§ PROBLEM STATEMENT
Each line from the opening of the records that follow to the line with "604-518-8035 (144, 1295)" needs to be written out exactly. Add nothing.

§ GIVEN RECORDS
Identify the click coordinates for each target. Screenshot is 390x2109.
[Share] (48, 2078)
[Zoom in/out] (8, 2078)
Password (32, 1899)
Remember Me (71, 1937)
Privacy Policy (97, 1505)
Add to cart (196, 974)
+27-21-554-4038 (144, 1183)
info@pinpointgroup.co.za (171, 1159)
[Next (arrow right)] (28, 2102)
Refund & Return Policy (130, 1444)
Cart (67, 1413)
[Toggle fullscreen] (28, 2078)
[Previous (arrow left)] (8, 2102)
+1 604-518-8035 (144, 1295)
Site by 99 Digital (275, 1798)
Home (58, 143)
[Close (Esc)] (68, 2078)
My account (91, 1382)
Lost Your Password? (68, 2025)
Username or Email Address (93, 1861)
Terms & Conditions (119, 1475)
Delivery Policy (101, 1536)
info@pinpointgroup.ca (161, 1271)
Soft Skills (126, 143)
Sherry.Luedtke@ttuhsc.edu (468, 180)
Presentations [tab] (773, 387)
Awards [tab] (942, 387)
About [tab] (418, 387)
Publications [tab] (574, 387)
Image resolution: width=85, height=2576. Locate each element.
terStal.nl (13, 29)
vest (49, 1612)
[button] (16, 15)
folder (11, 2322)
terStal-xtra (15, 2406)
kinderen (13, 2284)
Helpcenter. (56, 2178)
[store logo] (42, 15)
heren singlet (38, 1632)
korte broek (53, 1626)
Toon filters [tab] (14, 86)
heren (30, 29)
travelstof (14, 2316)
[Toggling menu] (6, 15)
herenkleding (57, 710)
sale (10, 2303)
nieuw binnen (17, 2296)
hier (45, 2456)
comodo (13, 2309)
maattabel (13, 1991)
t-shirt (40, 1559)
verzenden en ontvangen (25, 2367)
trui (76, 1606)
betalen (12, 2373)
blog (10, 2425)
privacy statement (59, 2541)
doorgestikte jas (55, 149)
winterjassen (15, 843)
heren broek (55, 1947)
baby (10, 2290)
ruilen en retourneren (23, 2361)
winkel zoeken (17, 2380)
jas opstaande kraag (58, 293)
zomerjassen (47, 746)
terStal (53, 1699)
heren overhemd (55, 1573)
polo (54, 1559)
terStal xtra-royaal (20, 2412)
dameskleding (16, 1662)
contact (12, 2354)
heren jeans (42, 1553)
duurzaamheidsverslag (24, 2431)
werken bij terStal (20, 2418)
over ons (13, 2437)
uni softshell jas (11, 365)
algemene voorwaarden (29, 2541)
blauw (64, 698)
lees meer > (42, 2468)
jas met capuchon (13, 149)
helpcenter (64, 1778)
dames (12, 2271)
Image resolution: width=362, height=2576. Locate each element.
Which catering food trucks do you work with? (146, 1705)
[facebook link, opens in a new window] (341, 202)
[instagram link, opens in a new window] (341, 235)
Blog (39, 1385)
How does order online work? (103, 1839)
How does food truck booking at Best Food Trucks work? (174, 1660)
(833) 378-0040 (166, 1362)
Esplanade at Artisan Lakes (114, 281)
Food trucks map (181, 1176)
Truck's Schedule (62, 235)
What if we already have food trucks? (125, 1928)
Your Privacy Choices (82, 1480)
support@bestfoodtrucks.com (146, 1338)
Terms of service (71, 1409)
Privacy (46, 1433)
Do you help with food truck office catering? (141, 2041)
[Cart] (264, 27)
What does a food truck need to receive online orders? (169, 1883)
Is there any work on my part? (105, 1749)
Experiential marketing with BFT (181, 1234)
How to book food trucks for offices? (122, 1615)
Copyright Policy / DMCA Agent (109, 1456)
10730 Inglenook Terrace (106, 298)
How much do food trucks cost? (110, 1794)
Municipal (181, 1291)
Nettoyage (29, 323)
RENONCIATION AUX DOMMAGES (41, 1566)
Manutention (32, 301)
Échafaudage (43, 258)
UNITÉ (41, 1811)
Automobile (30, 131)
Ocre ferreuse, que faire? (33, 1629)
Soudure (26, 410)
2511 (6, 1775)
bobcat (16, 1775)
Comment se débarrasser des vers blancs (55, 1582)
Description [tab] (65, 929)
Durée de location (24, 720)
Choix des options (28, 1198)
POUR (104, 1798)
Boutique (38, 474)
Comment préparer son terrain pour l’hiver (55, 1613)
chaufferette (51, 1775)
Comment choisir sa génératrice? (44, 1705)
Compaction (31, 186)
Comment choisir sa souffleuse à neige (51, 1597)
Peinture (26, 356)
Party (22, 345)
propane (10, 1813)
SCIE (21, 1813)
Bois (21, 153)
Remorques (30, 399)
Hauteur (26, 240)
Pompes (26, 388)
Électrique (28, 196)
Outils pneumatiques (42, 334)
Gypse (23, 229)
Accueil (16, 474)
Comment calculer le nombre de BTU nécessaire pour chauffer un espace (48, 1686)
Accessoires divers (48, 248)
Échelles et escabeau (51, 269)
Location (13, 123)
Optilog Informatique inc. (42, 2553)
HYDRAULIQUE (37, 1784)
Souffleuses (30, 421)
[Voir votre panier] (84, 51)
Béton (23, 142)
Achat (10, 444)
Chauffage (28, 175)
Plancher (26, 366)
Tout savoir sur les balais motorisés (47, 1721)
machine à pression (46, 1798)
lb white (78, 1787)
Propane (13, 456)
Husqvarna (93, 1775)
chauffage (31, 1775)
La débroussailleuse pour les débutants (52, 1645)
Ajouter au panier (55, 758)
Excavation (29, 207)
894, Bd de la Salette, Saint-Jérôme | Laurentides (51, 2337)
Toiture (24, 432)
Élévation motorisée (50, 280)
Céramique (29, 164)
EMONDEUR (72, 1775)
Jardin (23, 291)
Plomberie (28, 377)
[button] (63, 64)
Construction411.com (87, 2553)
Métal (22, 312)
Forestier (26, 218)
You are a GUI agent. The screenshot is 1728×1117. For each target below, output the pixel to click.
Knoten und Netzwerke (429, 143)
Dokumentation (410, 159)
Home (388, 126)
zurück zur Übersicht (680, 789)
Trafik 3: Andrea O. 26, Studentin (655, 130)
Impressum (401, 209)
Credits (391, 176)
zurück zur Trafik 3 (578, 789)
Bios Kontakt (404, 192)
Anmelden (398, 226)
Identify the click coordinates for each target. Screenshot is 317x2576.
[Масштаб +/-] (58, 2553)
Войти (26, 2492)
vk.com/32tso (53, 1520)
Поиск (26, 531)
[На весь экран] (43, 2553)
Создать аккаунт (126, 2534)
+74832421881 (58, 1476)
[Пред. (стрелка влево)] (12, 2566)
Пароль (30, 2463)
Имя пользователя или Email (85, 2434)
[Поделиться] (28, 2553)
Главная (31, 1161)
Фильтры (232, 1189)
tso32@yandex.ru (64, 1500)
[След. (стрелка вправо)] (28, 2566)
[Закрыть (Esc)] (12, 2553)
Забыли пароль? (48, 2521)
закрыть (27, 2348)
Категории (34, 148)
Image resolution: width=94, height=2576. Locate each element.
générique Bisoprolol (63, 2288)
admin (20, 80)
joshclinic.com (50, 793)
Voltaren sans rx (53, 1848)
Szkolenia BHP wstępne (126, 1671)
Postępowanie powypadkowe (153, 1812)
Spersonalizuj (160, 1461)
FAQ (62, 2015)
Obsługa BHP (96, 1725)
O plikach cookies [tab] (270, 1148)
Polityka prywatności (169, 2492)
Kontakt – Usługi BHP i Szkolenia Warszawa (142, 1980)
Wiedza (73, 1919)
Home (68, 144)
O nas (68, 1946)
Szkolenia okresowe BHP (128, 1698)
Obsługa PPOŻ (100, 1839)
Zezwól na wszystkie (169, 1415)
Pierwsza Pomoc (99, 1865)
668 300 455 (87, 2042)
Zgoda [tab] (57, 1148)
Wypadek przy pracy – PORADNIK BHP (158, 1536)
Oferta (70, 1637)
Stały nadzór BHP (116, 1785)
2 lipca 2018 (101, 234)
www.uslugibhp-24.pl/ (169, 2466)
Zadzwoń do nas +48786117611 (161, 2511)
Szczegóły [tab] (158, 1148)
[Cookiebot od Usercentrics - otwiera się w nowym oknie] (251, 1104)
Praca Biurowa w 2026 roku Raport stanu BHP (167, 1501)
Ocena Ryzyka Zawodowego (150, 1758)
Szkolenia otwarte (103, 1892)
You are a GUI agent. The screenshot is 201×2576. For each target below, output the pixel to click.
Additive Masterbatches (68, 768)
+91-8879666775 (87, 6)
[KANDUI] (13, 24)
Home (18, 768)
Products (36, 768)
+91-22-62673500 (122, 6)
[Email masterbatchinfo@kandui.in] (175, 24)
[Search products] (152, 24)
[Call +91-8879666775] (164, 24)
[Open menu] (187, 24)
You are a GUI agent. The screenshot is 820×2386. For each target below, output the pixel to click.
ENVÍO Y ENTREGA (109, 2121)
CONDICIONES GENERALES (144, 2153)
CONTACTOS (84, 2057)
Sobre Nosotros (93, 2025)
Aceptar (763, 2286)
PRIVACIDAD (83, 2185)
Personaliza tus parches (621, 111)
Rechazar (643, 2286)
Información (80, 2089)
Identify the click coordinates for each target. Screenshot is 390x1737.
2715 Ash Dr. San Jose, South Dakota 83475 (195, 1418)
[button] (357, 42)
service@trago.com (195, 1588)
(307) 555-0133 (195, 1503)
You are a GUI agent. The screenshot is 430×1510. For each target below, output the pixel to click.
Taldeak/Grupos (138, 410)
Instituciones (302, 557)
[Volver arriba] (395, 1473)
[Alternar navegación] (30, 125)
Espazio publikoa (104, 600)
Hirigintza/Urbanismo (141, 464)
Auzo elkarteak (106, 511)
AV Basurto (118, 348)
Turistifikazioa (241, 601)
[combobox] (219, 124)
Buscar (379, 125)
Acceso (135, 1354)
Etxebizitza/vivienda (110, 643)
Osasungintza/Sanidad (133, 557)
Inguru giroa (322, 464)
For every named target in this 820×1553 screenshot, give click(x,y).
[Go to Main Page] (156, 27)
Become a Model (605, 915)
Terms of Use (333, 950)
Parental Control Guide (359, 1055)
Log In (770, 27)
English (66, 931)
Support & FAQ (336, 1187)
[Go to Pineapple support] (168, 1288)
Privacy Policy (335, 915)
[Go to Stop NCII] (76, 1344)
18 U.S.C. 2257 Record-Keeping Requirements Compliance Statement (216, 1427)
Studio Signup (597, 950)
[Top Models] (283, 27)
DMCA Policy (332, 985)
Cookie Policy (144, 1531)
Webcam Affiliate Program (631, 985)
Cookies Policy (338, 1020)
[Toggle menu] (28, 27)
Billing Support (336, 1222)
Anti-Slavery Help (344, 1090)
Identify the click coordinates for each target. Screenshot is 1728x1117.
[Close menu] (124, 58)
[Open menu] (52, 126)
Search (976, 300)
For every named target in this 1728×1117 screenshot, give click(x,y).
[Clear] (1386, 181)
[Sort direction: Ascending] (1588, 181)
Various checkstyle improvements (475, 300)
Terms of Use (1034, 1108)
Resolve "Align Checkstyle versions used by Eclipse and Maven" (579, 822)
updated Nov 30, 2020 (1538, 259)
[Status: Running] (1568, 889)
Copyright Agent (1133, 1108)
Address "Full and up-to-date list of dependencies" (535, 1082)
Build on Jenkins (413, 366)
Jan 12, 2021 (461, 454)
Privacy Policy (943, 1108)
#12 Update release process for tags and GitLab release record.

§ EXERCISE SOLUTION
Identify the click coordinates for each target. Screenshot is 390x2109.
[Share] (48, 2078)
[Zoom in/out] (8, 2078)
Password (32, 1899)
Remember Me (71, 1937)
Privacy Policy (97, 1505)
Add to cart (196, 974)
+27-21-554-4038 (144, 1183)
info@pinpointgroup.co.za (171, 1159)
[Next (arrow right)] (28, 2102)
Refund & Return Policy (130, 1444)
Cart (67, 1413)
[Toggle fullscreen] (28, 2078)
[Previous (arrow left)] (8, 2102)
+1 604-518-8035 (144, 1295)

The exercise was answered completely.